▶ **Written instruction**
Tally the lines in the entries below that contain the word "Click", and give only the number.

▶ **Data for processing**
* Start *
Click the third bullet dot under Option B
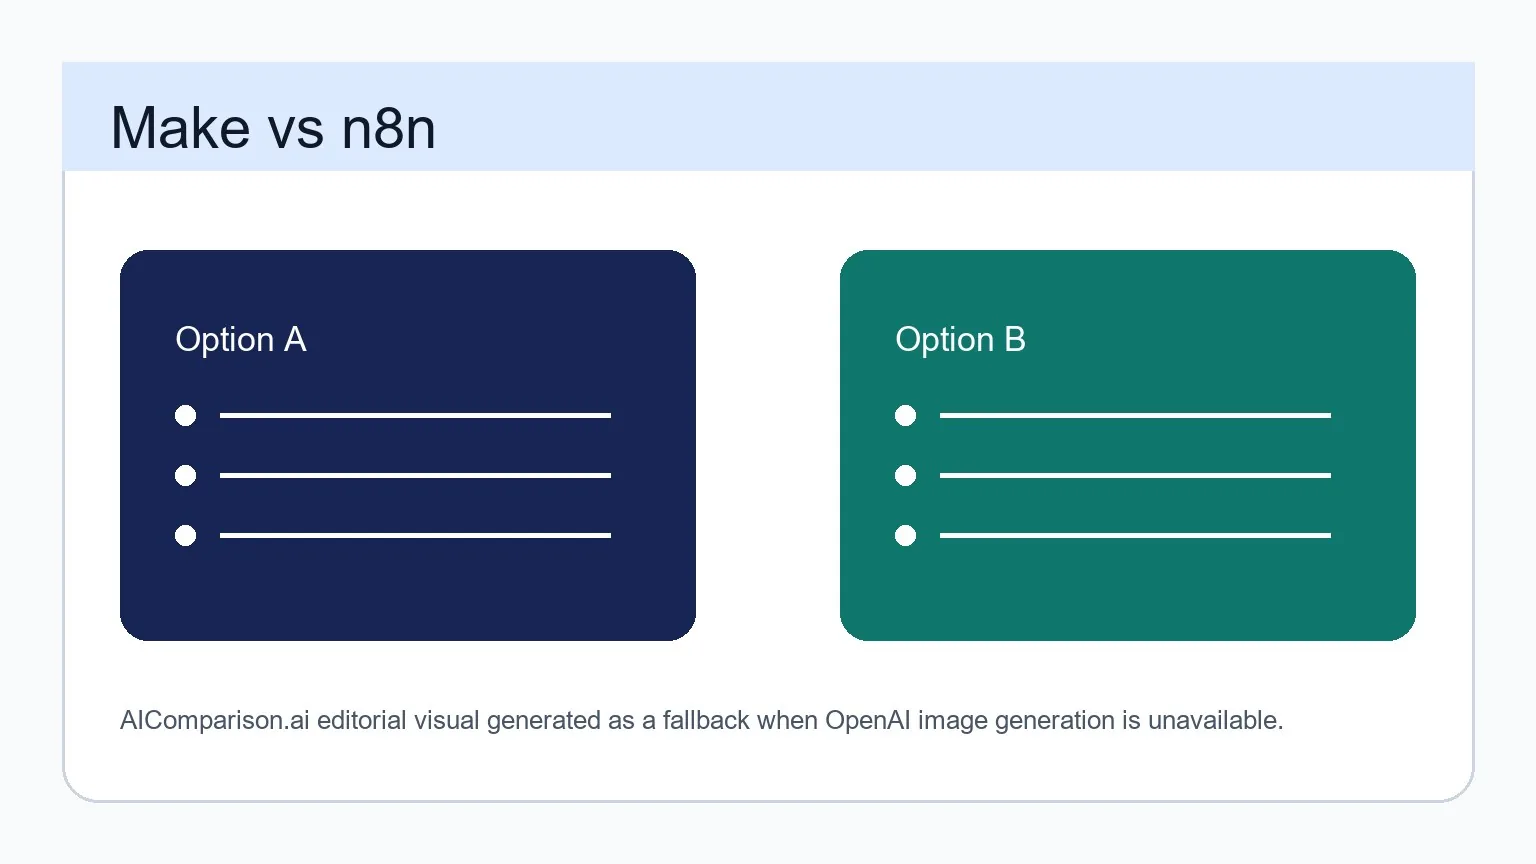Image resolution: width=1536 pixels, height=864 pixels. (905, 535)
* End *
* Start *
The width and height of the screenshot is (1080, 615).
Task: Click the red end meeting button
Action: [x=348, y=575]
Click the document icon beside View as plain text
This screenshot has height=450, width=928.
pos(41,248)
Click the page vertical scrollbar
* End *
▶ **Written solution**
4